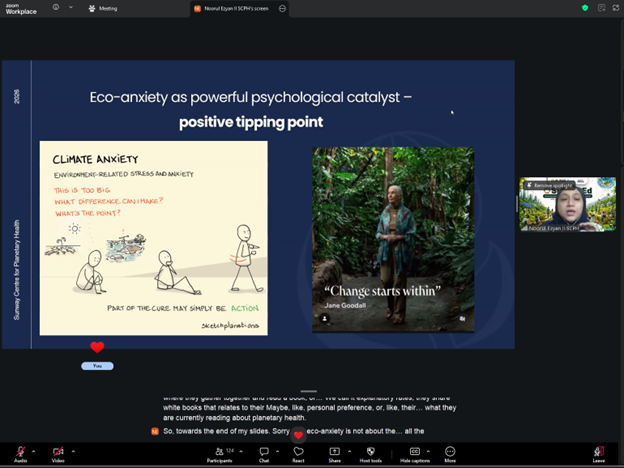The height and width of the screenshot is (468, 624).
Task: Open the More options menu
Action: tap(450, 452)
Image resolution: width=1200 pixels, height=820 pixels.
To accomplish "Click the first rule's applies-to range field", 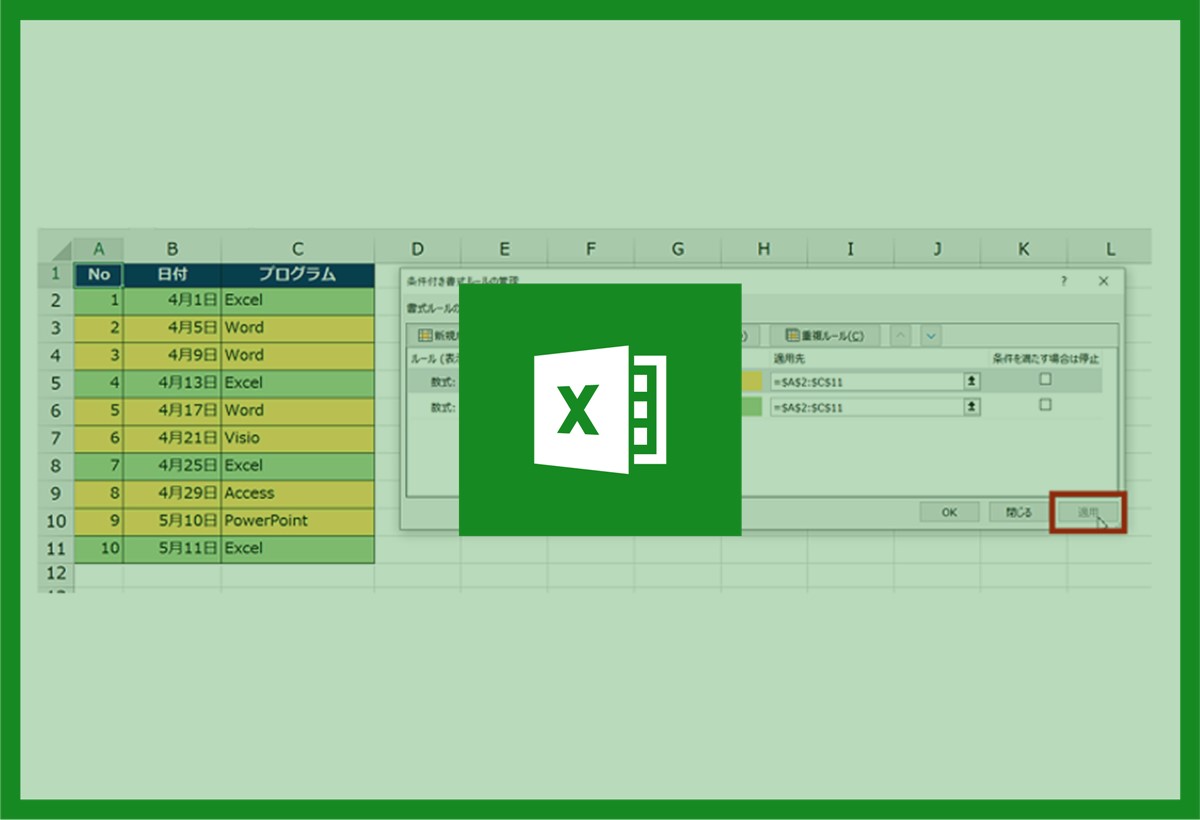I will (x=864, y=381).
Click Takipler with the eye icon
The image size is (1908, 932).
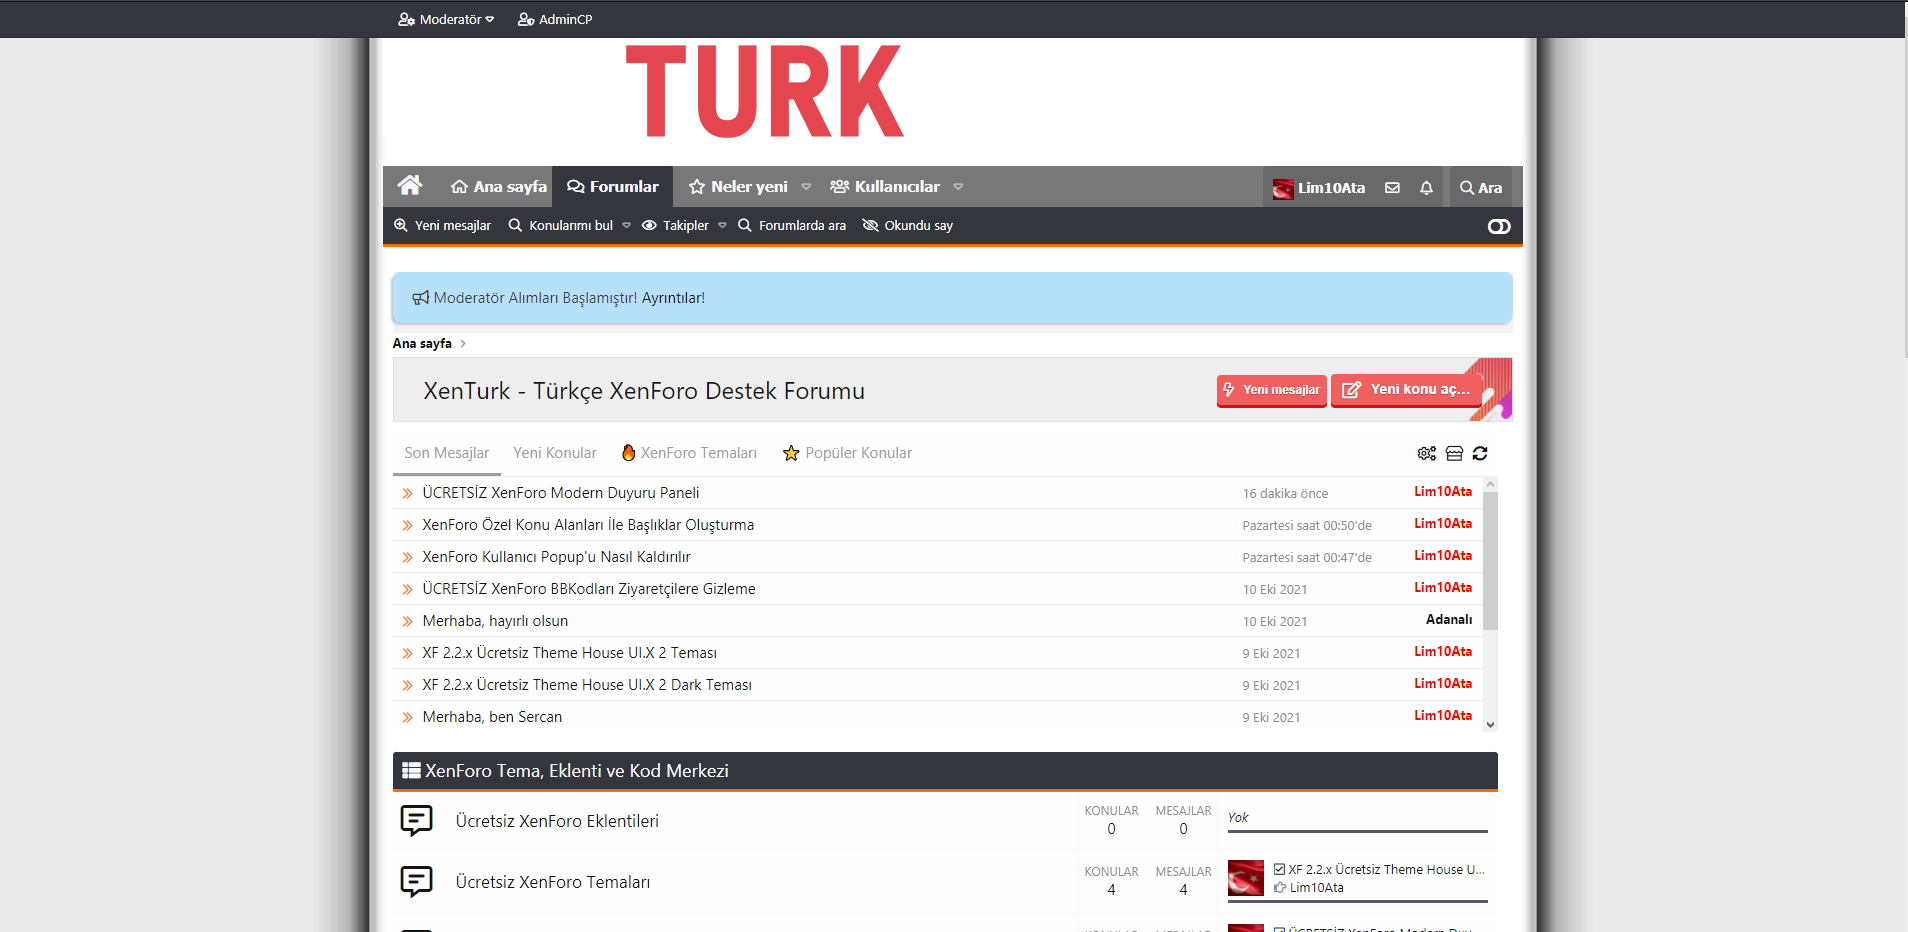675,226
◇ ◇ ◇ ◇ ◇ ◇ ◇
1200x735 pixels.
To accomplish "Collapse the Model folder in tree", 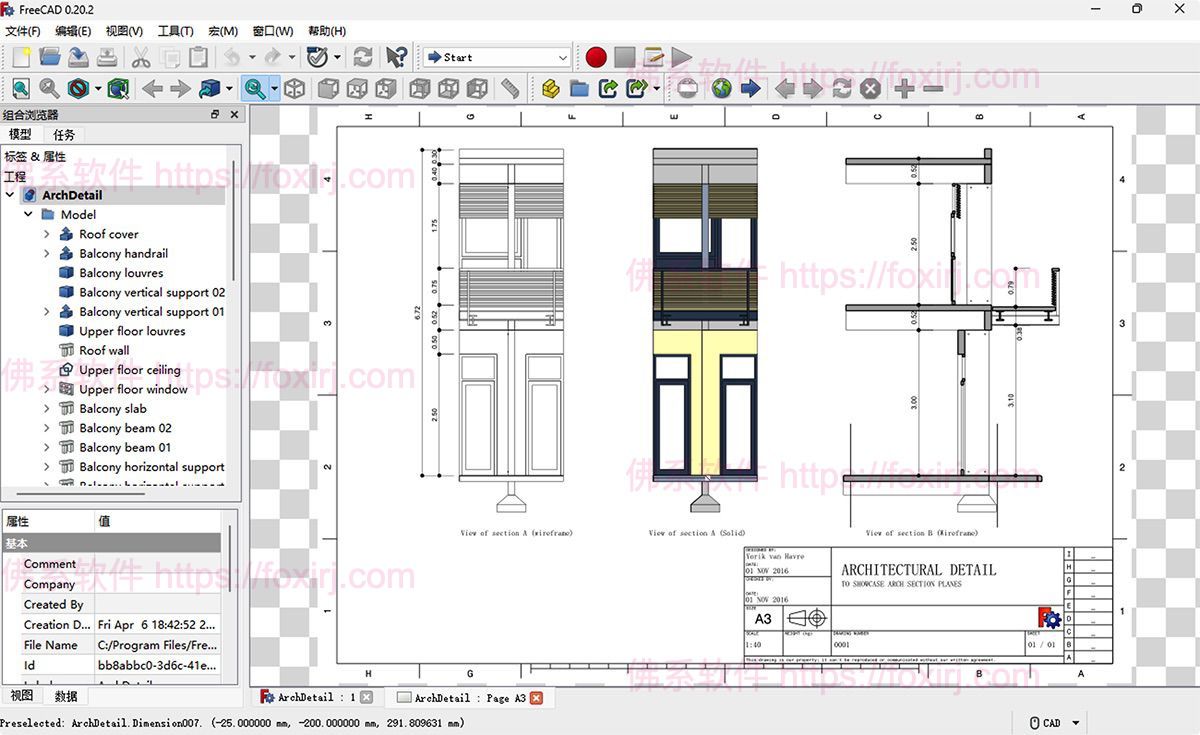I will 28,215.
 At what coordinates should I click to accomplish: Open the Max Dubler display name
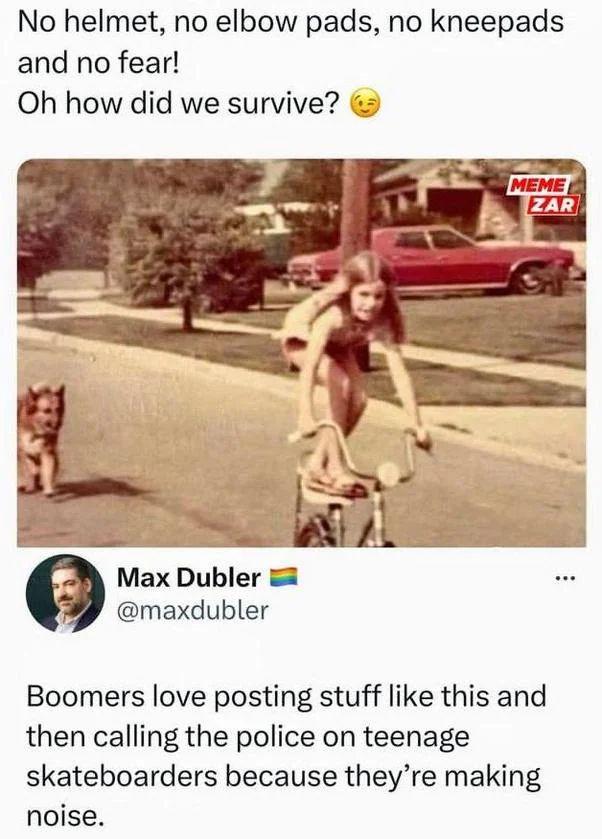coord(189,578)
◇ ◇ ◇ ◇ ◇ ◇ ◇
■ What you will do
Looking at each line of the material above, tally those that hold the string "pixels" and give only the total.

■ Solution below
2